EXERCISE DESCRIPTION
Could you write out the records below exactly as they appear, leaving out any pictures?
[Start of section]
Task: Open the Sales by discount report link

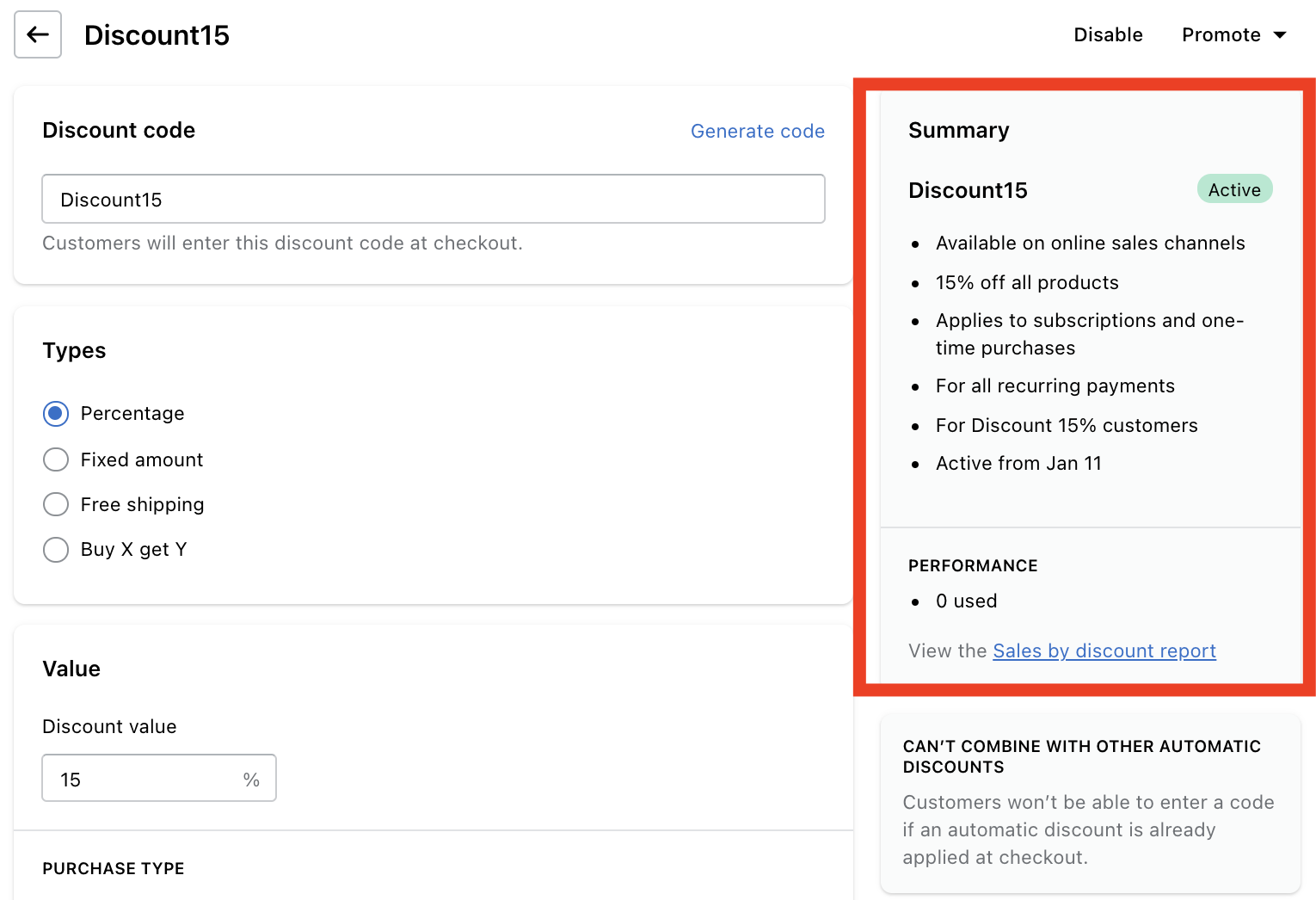Action: click(1104, 650)
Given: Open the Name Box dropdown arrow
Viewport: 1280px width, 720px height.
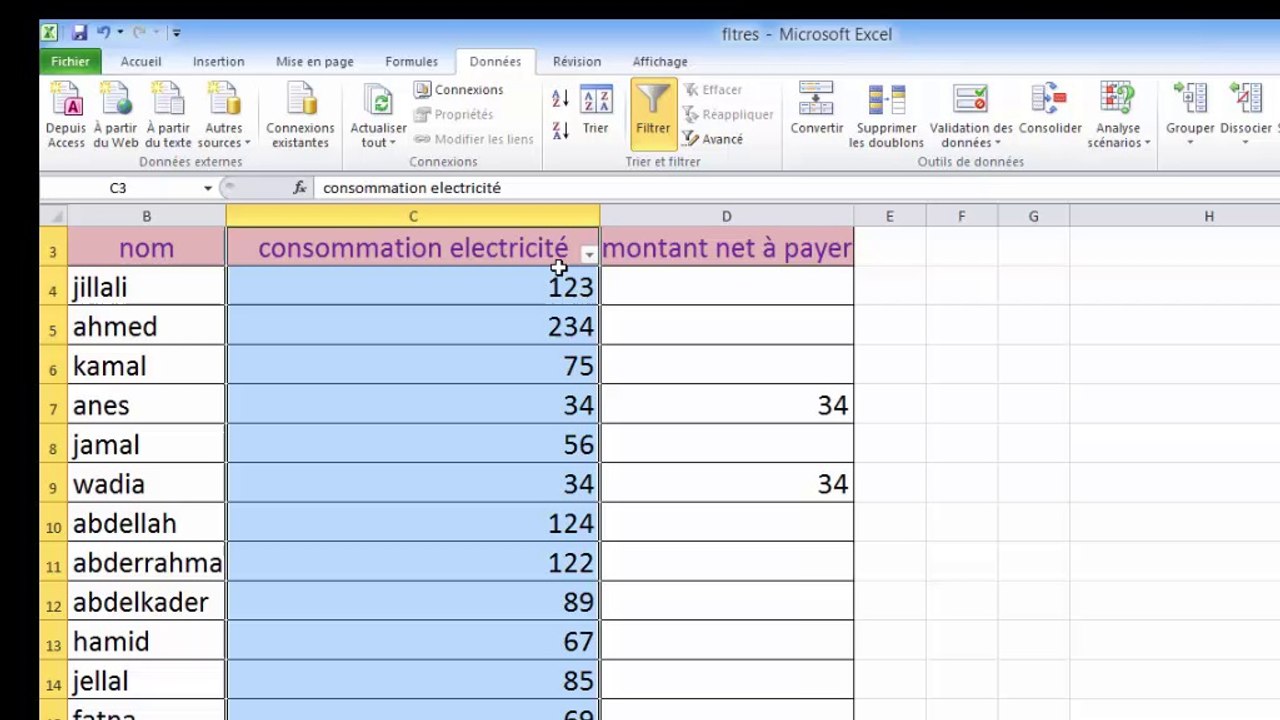Looking at the screenshot, I should pos(208,188).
[End of section]
ANSWER AREA
Task: Open the Sales by discount report link

Action: click(1104, 650)
Given: Open the Name Box dropdown arrow
Viewport: 1280px width, 720px height.
Looking at the screenshot, I should pos(208,188).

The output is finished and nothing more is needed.